──────── Source document

Courtesy Pittsburgh Cultural Trust
Sandra Bernhard

The gap-tooth smile, the full pouty lips, the expressive doe-like eyes, and the fearlessness of a woman perfectly happy in her imperfect skin — yep, Sandra Bernhard is coming to town.

You can't just call her a comedian, she is so much more than that; she's a singer, a storyteller, an actor, a fashionista and an author. Eager to please and taking no prisoners along the way, Bernhard, never wants to take an audience for granted. This pop culture diva will do what it takes on April 27 at the Byham Theater to provide a great show.

Her show, during which she also sings, will feature critically acclaimed pianist Jeremy Siskind, who tickles the ivories as well as Bernhard tickles our funny bone. According to Bernhard, “you won't miss the band because Siskind is so good.”

You may remember her from her many appearances on “Roseanne” or “The Late Show with David Letterman.” More recently, she was seen on “The L Word” and “Hot in Cleveland.” Bernhard also was featured in the critically acclaimed 1982 movie “The King of Comedy,” which was recently remastered and will be shown this year at the Tribeca Film Festival in New York.

Whimsical, incendiary and unique, Bernhard, 57, is always on the cutting edge of what is happening today, and is not afraid to speak the truth. As she puts it, “I like to crack it open and reveal my own psyche — to be vulnerable.”

Bernhard's unflappable confidence shows people that it's not only OK to be different, it's an asset.

When Bernhard called, what stuck out the most was how easy the words came to her, and she revealed her sexiest attribute — her brain. She's a person you want to spend a rainy afternoon in New York with, drinking coffee and trying to learn as much as you can from.

────────────────
──────── Data excerpt

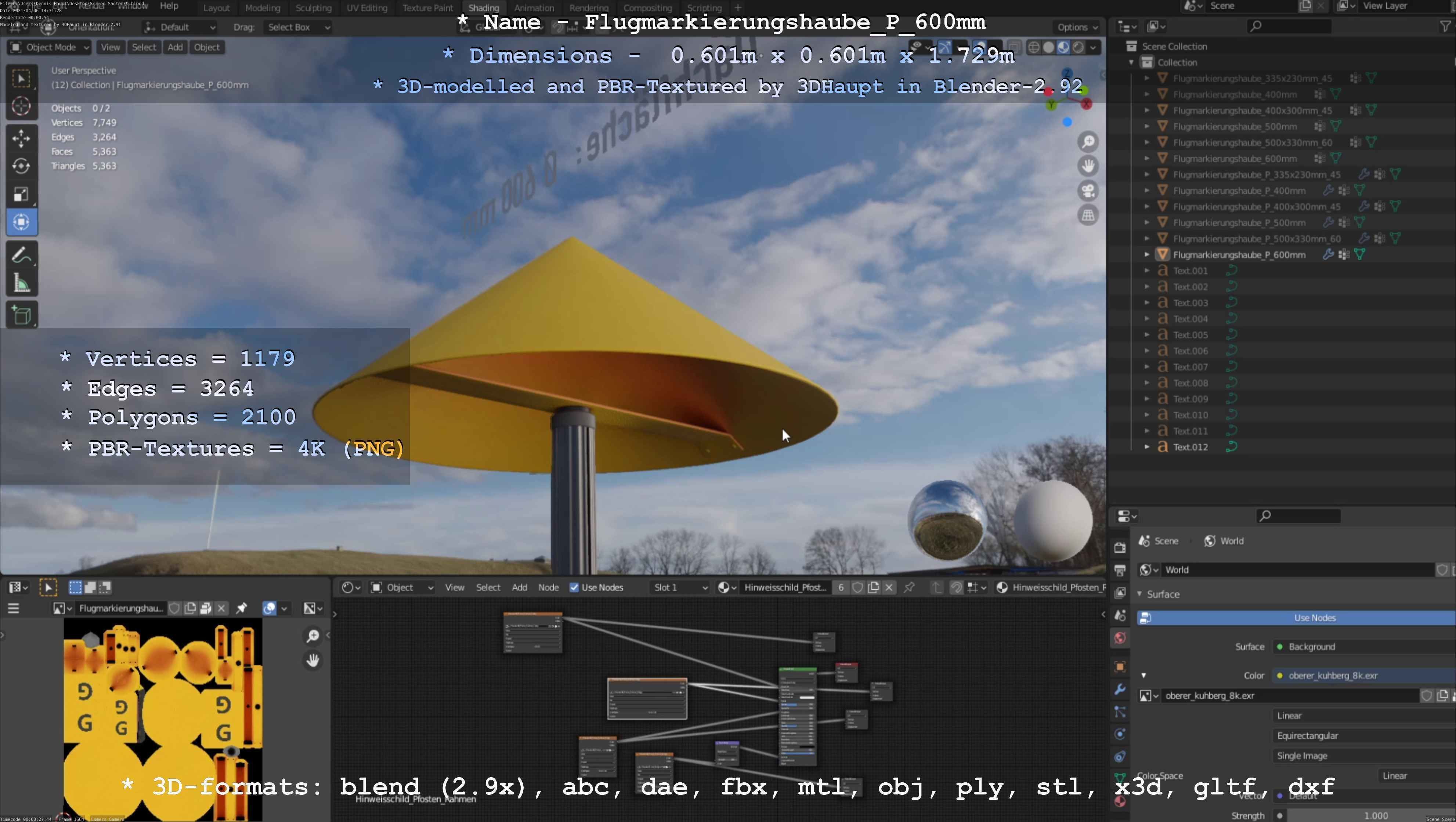The image size is (1456, 822).
Task: Open the Object Mode dropdown
Action: coord(50,47)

────────────────

_Instructions_
• 1. In the profile of Sandra Bernhard, on what date does she perform at the Byham Theater?
• 2. According to the profile of Sandra Bernhard, why won't the audience miss having a band at her show?
• 3. Continue the profile of Sandra Bernhard from the point where it stops.

_Answer set_
• 1. April 27.

• 2. Bernhard says the audience won't miss the band because pianist Jeremy Siskind is so good.

• 3.
Question: You are many things: comedian, actress, author and singer. Do you have a favorite?

Answer: I like to keep it multi-faceted, the schizophrenic me. I like to hop around, sometimes write a joke, another time write a sad poem and other times sing. I like that my act is in flux, it keeps it different.

Q: How was your childhood? Was it normal?

A: Who had a normal childhood? I'll say this, I had an interesting childhood. Between my daughter and me, there isn't that much of a generation gap. For my parents, they were dealing with a lot; the war, etc., and all kids want to break away to find their identity. My brothers were the hippies, the ones that broke the sound barrier. Me, I had a good childhood, my parents were around — lots of love.

Q: How has motherhood changed you?

A: I was always a gypsy, a free spirit. I traveled. I still travel; it's a little more controlled now. I just can't go from Detroit to Paris. And now, it's wonderful to come home. It's a little daunting, but it's grounding.

Q: Who were the people that most influenced you and why?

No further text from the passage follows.